● **PROBLEM STATEMENT**:
Gather all lines from the material that contain "agent".
+++++
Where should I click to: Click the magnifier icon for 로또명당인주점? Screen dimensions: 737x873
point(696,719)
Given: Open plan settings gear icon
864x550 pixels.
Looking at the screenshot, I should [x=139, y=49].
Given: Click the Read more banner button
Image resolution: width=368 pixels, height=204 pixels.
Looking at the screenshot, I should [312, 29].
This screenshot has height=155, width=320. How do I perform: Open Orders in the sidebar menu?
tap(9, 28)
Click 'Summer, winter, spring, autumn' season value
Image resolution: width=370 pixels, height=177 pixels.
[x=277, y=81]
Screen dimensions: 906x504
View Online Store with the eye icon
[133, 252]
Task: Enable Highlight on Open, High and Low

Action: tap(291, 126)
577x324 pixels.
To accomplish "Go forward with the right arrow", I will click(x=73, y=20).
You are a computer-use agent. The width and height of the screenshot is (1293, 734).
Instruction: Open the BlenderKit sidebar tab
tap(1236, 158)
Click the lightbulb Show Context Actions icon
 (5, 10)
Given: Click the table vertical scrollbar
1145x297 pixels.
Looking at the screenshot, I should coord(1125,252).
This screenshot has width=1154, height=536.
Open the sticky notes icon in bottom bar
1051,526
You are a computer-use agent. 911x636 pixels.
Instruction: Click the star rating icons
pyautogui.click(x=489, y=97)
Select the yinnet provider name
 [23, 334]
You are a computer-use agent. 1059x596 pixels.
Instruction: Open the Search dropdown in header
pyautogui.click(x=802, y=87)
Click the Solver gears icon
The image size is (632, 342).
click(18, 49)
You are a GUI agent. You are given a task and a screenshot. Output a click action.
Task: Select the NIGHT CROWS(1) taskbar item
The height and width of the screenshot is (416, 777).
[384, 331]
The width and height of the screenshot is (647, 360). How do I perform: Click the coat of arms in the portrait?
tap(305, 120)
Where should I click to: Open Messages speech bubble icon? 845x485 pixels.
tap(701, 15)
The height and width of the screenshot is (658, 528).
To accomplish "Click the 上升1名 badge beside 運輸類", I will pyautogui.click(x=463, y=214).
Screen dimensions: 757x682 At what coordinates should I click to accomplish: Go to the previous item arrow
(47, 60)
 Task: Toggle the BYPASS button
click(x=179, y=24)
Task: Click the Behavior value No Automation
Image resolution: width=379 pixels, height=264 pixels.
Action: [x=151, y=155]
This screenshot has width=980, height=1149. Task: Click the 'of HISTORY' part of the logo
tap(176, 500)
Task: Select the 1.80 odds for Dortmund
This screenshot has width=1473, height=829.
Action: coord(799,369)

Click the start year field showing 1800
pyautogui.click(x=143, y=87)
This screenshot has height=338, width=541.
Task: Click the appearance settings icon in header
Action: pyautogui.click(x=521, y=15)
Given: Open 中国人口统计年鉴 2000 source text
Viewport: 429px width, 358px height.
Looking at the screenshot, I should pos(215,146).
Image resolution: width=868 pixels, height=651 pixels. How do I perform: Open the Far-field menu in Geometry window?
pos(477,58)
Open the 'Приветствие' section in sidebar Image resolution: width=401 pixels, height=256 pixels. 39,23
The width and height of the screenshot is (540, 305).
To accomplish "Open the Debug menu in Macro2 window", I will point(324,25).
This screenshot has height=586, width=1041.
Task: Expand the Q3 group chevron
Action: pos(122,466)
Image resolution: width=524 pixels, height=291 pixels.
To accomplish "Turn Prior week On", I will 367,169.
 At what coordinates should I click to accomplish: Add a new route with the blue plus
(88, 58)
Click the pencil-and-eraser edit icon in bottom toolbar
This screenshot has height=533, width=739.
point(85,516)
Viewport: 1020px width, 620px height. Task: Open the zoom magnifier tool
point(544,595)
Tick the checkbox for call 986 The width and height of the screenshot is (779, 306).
+++++
● **WRITTEN RESPONSE**:
You are a computer-use agent. The width and height of the screenshot is (1293, 734).
You are a computer-use agent. 911x636 pixels.
You are a computer-use agent. 1059x596 pixels.
You are a GUI agent. You are given a task and a screenshot. Output a click action.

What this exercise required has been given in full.